**** Source information
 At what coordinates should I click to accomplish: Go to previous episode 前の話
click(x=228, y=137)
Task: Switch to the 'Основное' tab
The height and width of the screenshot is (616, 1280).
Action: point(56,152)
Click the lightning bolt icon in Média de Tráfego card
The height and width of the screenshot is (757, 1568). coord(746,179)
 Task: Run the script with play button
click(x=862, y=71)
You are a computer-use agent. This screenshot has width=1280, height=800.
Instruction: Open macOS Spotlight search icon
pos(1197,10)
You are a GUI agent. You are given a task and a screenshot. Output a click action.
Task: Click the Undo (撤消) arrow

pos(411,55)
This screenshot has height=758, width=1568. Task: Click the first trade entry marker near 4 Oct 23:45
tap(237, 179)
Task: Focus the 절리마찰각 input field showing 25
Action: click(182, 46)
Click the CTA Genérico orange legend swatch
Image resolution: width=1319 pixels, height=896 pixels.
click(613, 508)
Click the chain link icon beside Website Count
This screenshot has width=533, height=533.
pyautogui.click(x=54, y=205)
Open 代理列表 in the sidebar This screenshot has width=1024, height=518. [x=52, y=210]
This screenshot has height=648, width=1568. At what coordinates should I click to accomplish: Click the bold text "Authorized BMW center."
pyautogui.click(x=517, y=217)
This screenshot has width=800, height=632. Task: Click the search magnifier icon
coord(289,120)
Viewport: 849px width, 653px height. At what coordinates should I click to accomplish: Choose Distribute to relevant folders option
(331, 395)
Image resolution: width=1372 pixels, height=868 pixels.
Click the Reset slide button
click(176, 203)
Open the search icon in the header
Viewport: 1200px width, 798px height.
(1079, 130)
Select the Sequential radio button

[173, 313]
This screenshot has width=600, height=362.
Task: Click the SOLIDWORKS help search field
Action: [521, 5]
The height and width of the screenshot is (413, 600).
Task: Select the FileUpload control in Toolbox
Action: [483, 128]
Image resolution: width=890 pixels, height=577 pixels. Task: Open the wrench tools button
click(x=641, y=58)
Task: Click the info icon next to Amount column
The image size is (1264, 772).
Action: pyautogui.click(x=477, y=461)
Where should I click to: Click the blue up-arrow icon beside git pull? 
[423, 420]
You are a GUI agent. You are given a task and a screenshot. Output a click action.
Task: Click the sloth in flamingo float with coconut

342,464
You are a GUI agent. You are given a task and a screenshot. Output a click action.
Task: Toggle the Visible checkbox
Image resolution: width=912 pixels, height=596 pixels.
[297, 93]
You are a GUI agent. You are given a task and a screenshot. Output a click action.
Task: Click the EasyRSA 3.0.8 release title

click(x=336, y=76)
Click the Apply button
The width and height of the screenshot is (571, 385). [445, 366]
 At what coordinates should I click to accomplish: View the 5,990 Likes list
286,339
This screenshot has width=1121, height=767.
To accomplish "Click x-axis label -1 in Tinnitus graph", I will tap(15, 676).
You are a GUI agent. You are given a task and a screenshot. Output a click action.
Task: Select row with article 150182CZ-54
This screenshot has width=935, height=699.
********
Task goal:
The answer must be every record above, repeated exactly as written.

Answer to this exercise:
 At what coordinates should I click to accomplish: Go to previous episode 前の話
click(x=228, y=137)
Task: Switch to the 'Основное' tab
The height and width of the screenshot is (616, 1280).
Action: point(56,152)
Click the lightning bolt icon in Média de Tráfego card
The height and width of the screenshot is (757, 1568). coord(746,179)
 Task: Run the script with play button
click(x=862, y=71)
You are a computer-use agent. This screenshot has width=1280, height=800.
Instruction: Open macOS Spotlight search icon
pos(1197,10)
You are a GUI agent. You are given a task and a screenshot. Output a click action.
Task: Click the Undo (撤消) arrow

pos(411,55)
This screenshot has height=758, width=1568. Task: Click the first trade entry marker near 4 Oct 23:45
tap(237, 179)
Task: Focus the 절리마찰각 input field showing 25
Action: click(182, 46)
Click the CTA Genérico orange legend swatch
Image resolution: width=1319 pixels, height=896 pixels.
click(613, 508)
Click the chain link icon beside Website Count
This screenshot has width=533, height=533.
pyautogui.click(x=54, y=205)
Open 代理列表 in the sidebar This screenshot has width=1024, height=518. [x=52, y=210]
This screenshot has height=648, width=1568. At what coordinates should I click to accomplish: Click the bold text "Authorized BMW center."
pyautogui.click(x=517, y=217)
This screenshot has width=800, height=632. Task: Click the search magnifier icon
coord(289,120)
Viewport: 849px width, 653px height. At what coordinates should I click to accomplish: Choose Distribute to relevant folders option
(331, 395)
Image resolution: width=1372 pixels, height=868 pixels.
Click the Reset slide button
click(176, 203)
Open the search icon in the header
Viewport: 1200px width, 798px height.
(1079, 130)
Select the Sequential radio button

[173, 313]
This screenshot has width=600, height=362.
Task: Click the SOLIDWORKS help search field
Action: [521, 5]
The height and width of the screenshot is (413, 600).
Task: Select the FileUpload control in Toolbox
Action: [483, 128]
Image resolution: width=890 pixels, height=577 pixels. Task: Open the wrench tools button
click(x=641, y=58)
Task: Click the info icon next to Amount column
The image size is (1264, 772).
Action: pyautogui.click(x=477, y=461)
Where should I click to: Click the blue up-arrow icon beside git pull? 
[423, 420]
You are a GUI agent. You are given a task and a screenshot. Output a click action.
Task: Click the sloth in flamingo float with coconut

342,464
You are a GUI agent. You are given a task and a screenshot. Output a click action.
Task: Toggle the Visible checkbox
Image resolution: width=912 pixels, height=596 pixels.
[297, 93]
You are a GUI agent. You are given a task and a screenshot. Output a click action.
Task: Click the EasyRSA 3.0.8 release title

click(x=336, y=76)
Click the Apply button
The width and height of the screenshot is (571, 385). [445, 366]
 At what coordinates should I click to accomplish: View the 5,990 Likes list
286,339
This screenshot has width=1121, height=767.
To accomplish "Click x-axis label -1 in Tinnitus graph", I will tap(15, 676).
You are a GUI agent. You are given a task and a screenshot. Output a click action.
Task: Select row with article 150182CZ-54
This screenshot has width=935, height=699.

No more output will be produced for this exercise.